Tuesday, February 9, 2010

Only Connect

In the quiet hours of the morning, I've taken to cleaning my room to a costume drama first thing. There's nothing like a vigorous re-placing of possessions - refolding the clothes on the floor (that I've sometimes perversely thrown around just so that I can refold them in the morning), making the bed, exorcising the stuffy night air by opening windows and lighting candles - accompanied by familiar faces and arch British accents.

I did not get very far into Brideshead Revisited before it had to be returned to the library, but I did have time to develope a crush on young Jeremy Irons.
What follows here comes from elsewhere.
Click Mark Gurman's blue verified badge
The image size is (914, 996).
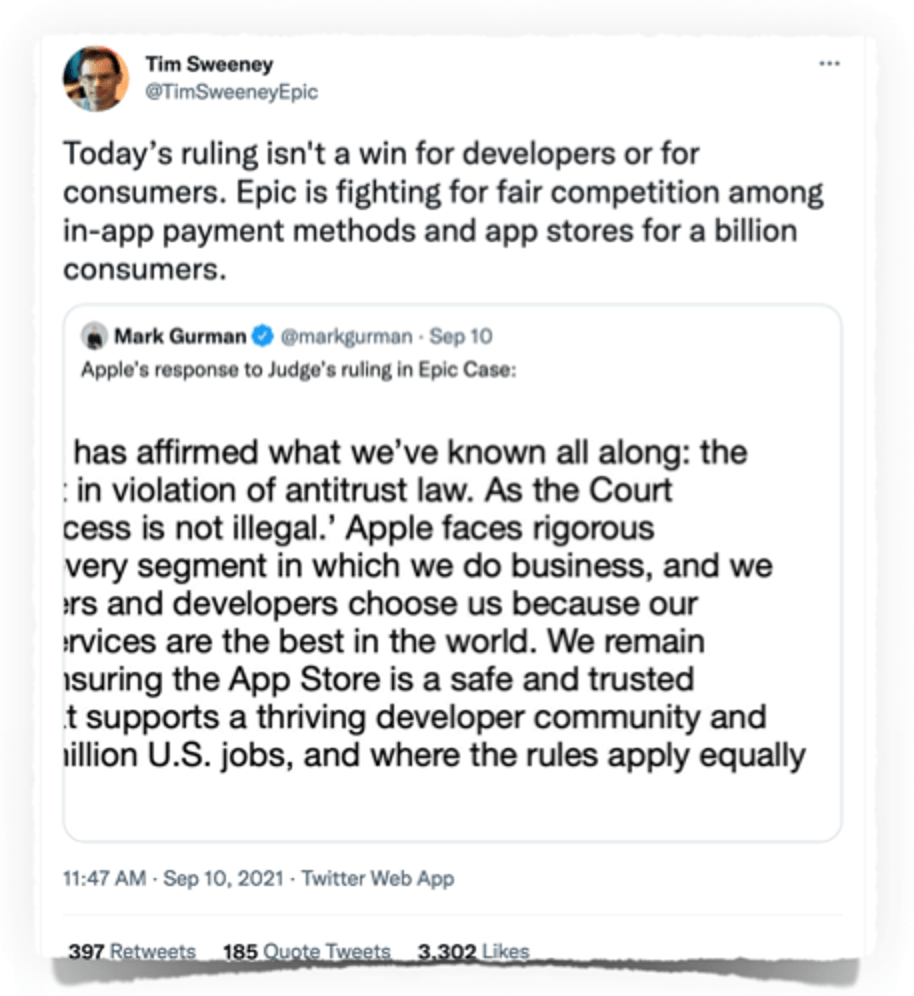[x=260, y=336]
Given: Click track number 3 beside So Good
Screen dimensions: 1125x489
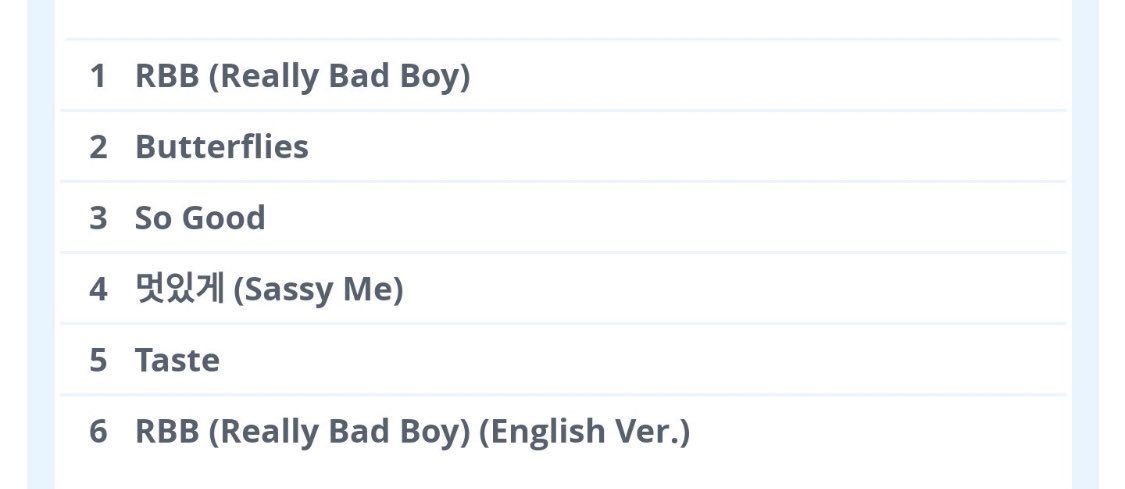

Now I am watching the 2005 production Bleak House, with Cranford (Judi Dench; 2007) in the wings.

Bleak House is one of the few Dickens novels I've read, and though I found the lawyerish talk of Jarndyce & Jarndyce soporific, and I didn't much like Esther Summerson at the time, I liked the book. (Though, in retrospect, this might be only because of the mysterious and very gothic figure, Lady Dedlock; gothic romances were my thing.) Watching the miniseries has convinced me to head back to Dickens and embrace his manic and silly cast of characters, his neglectful Jellaby-philanthropists, his sponging Skinpoles.

It seems, I said to Chris last night, that we've lost the kind of novel with a large cast of characters, where every one is important. No one writes like Dickens anymore. Or Gaskell.
Chris said that the Great American novels were largely - not always - about solo figures (Bellow, Roth, etc.)and couples on the East Coast (Updike). These novels are about individualism and self-determination. No manic philanthropists.
We agreed that Indians do Dickens now. In my (uneducated) opinion, Indian novels draw some potency from Dickens; it is difficult to find one which is not large and manic and overpopulated with characters in the Dickensian vein - Rushdie, Seth, etc.

And then, this morning in our fiction bin, waiting to be put on the front table, was Philip Hensher's Northern Clemency, which was - on the front cover - compared to both Dickens and Gaskell. So there. Serendipitous.